Record set »
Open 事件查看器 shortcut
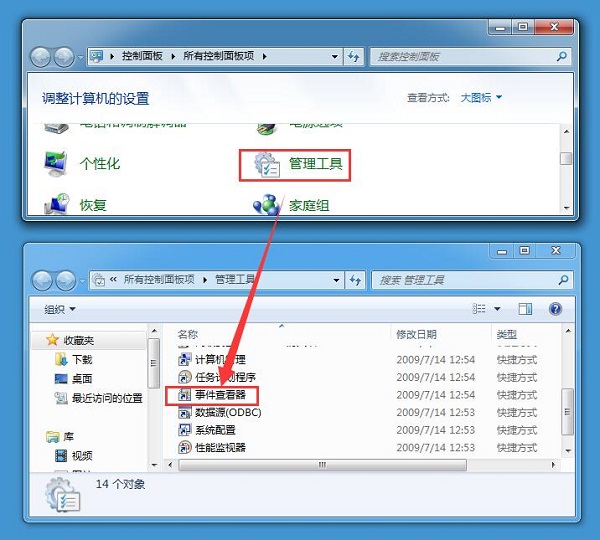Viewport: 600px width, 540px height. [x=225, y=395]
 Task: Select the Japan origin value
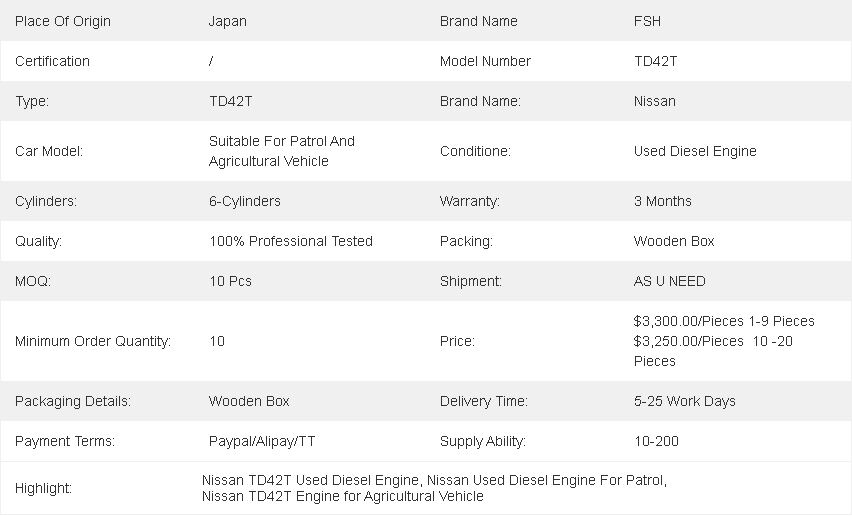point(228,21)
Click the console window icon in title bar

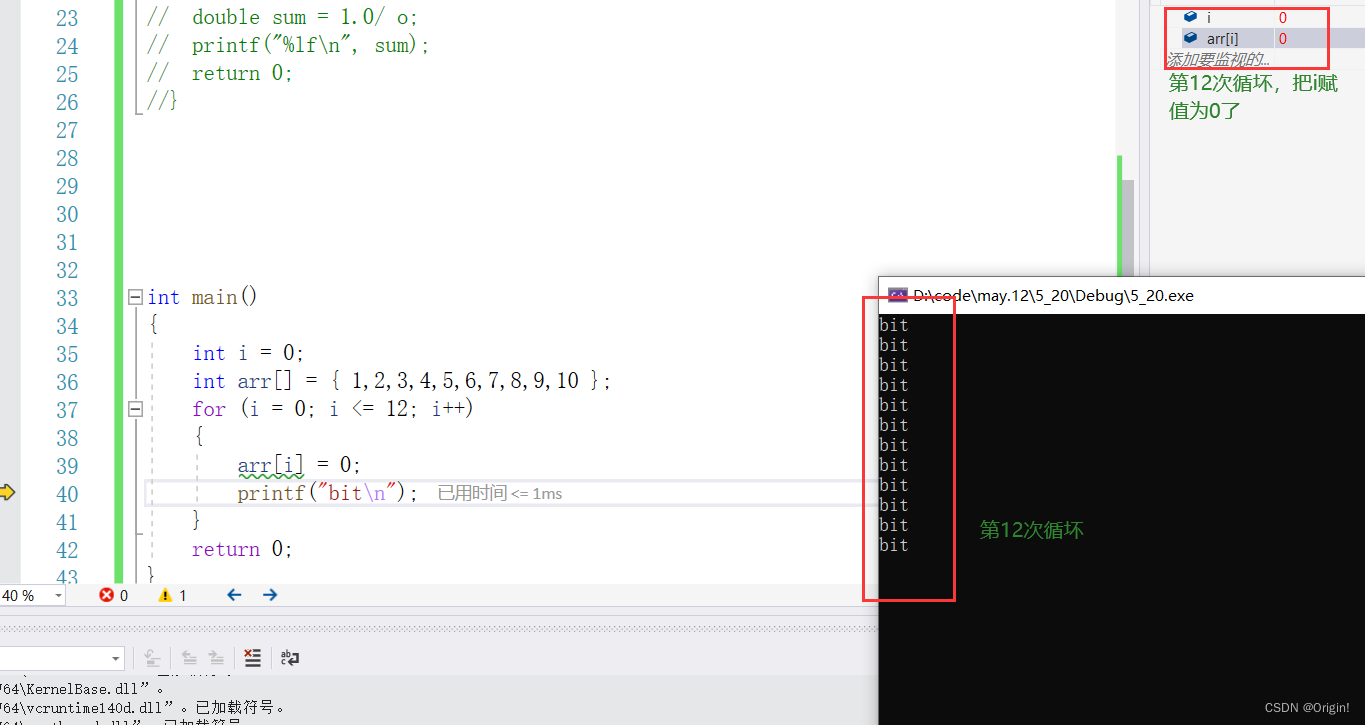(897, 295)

Problem to solve » Rewrite all of these rows, requests included, with every number in the answers (the viewport width and height and the point coordinates) scaled by 0.35 and rounded to whole numbers, halves rounded up. Leave the pictures out of your answer.

Task result »
Open 事件查看器 shortcut
Viewport: 210px width, 189px height. [x=79, y=138]
 Task: Select the Japan origin value
point(80,7)
Click the console window icon in title bar

(314, 103)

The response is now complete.